Why do people remove the powder channel?

 

And what is it supposed to do?

post #23 of 27
Quote:
Originally Posted by davluri View Post

a friend asked me to route out the powder channel on the '09 (?) model I think. she wanted the tail to push around more easily I think. may have bought it long. what would be the effect of turning it into a true swallow-tail, just wondering. sorry for the hijack; hope it doesn't take things away from your search, but since BW mentioned an effect of the powder channel, I was interested in what effect people think it has.

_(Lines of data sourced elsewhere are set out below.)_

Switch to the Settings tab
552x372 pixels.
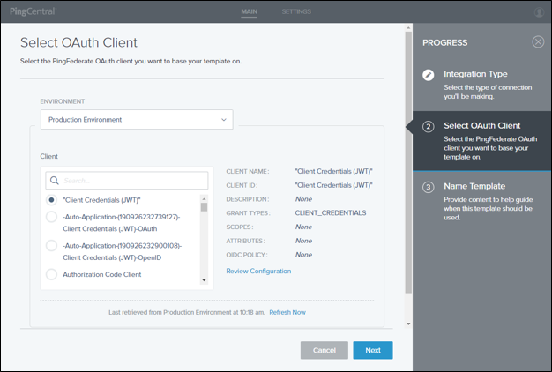(296, 11)
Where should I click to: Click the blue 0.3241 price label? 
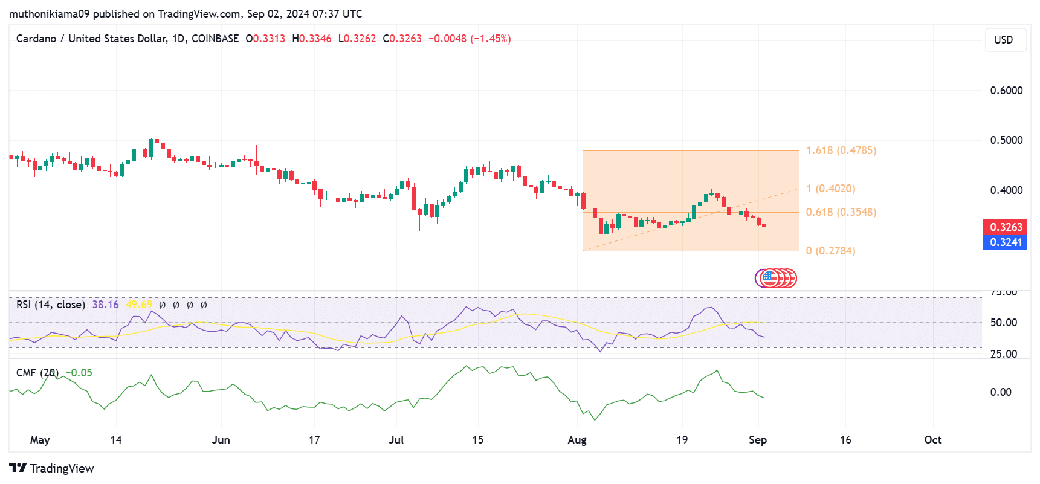pyautogui.click(x=1005, y=242)
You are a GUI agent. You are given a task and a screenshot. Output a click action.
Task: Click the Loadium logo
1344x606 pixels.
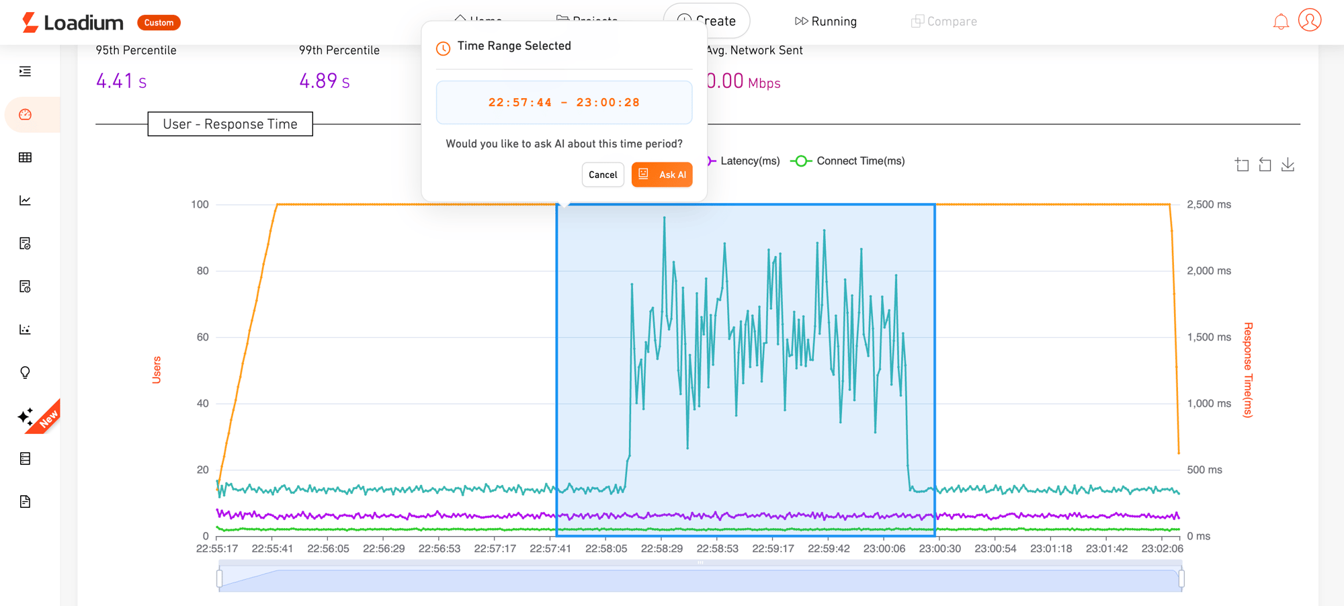coord(73,22)
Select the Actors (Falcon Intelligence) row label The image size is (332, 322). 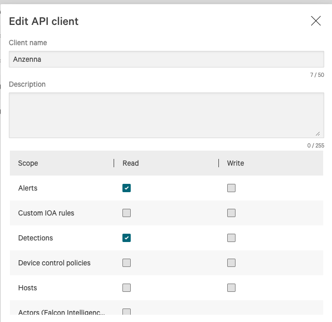(61, 313)
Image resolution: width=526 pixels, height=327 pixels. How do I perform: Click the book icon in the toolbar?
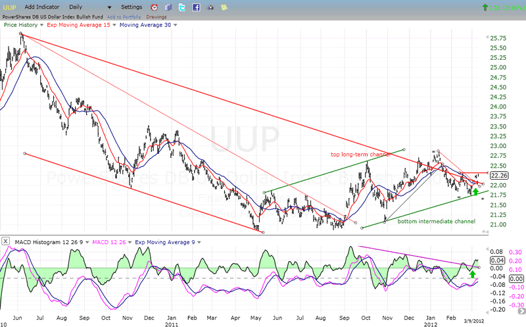coord(168,7)
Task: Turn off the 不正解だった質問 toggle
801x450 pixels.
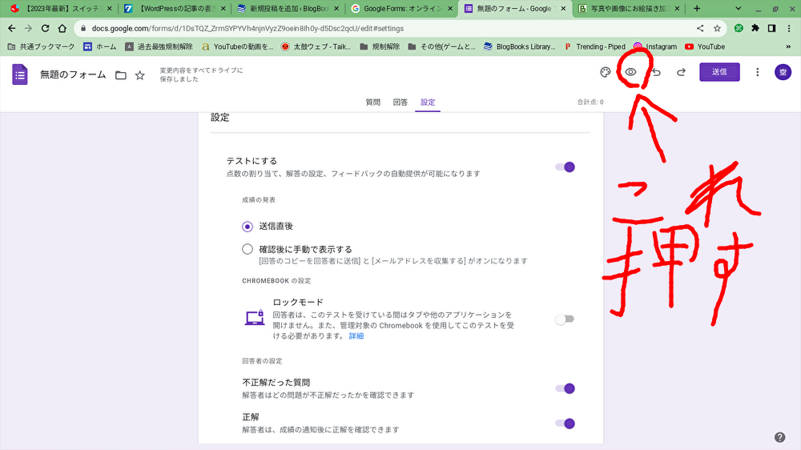Action: click(x=566, y=388)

He's not saying to remove the powder channel, he's saying to look for one that never had it as that is indicative of it being the newer reverse-cambered model.

post #24 of 27

just wondering if anyone has taken out the lucite fill piece, beside myself, making a swallowtail somewhat like the Sanouk, but smaller. the lucite insert cracks, chips, splits.

post #25 of 27


 

Quote:
snip...

With that said if you can find a pair that doesnt have the powder channel its a rocking ski. Stiffer than the old SD with maybe a slightly softer tail but much easier to handle because its sidewall and rockered.

 


 

Question for someone skiing the Katana.
Why would the Katana having a sidewall make it easier to handle?  Didn't the Katana with the channel have sidewall construction? Is it therefore a rockin', easy-to-handle ski also? I think the Katana with the channel was considered a tough and burly ski. The OP did say that he didn't mind if a ski was a little hard to turn because the performance gain was grip and control in his experience, so he may not equate easy with rockin'. just sayin'.

 

anac: someone would remove the powder channel to make a swallowtail, which was originally designed to make pushing the tail around easier while retaining the maximum amount of edge. I haven't had a chance to ask how it worked as we've had no powder.

 

post #26 of 27

The idea behind swallow tails isn't to "make them easier to push around".  The idea is to allow the tail to sink faster than the tip in deep snow thus providing additional forebody lift.

post #27 of 27


 

Quote:
Originally Posted by davluri View Post


 

Quote:
snip...

With that said if you can find a pair that doesnt have the powder channel its a rocking ski. Stiffer than the old SD with maybe a slightly softer tail but much easier to handle because its sidewall and rockered.

 


 

Question for someone skiing the Katana.
Why would the Katana having a sidewall make it easier to handle?  Didn't the Katana with the channel have sidewall construction? Is it therefore a rockin', easy-to-handle ski also? I think the Katana with the channel was considered a tough and burly ski. The OP did say that he didn't mind if a ski was a little hard to turn because the performance gain was grip and control in his experience, so he may not equate easy with rockin'. just sayin'.

 

anac: someone would remove the powder channel to make a swallowtail, which was originally designed to make pushing the tail around easier while retaining the maximum amount of edge. I haven't had a chance to ask how it worked as we've had no powder.

 

 

the thing is the Sd had one of the stiffest tails and was just overly edgy on hardpack when you actually had to steer a ski. I was 160lb and had issue with the ski, id be the first to admit it.  the new katana nearly matches it in stability on hardsnow  while being better at everything else. The katana sidewalls make 'feeling" the edge for lack of a better term easier than a cap ski like the SD.  In fact Id go so far to say that the SD was the vaguiest feeling ski I have ever skied on. You had no idea what the edges were doing. My snoop daddy pre sidewall had the same crappy on snow feel. Since my Snoop daddy I havent and will not buy a capped ski. Not to mention how bad the edges on the atomic cap ski held up to rock hits. Every single pair of Atomic C(R)ap skis I have ever owned died to having an edge ripped out by rocks that other skis never had a problem with.

 

 

 

The powder channel has no real affect, the skis with the Powder channel skied conventional. the new one with the full continuous low rise rocker is simply one of the easiest rocker designs to get use to, and is highly effective at bull dozing rougher snow or doing short turns in tree. The best thing about the new Katana is it skis very much like a normal ski, except that it doesnt at the same time.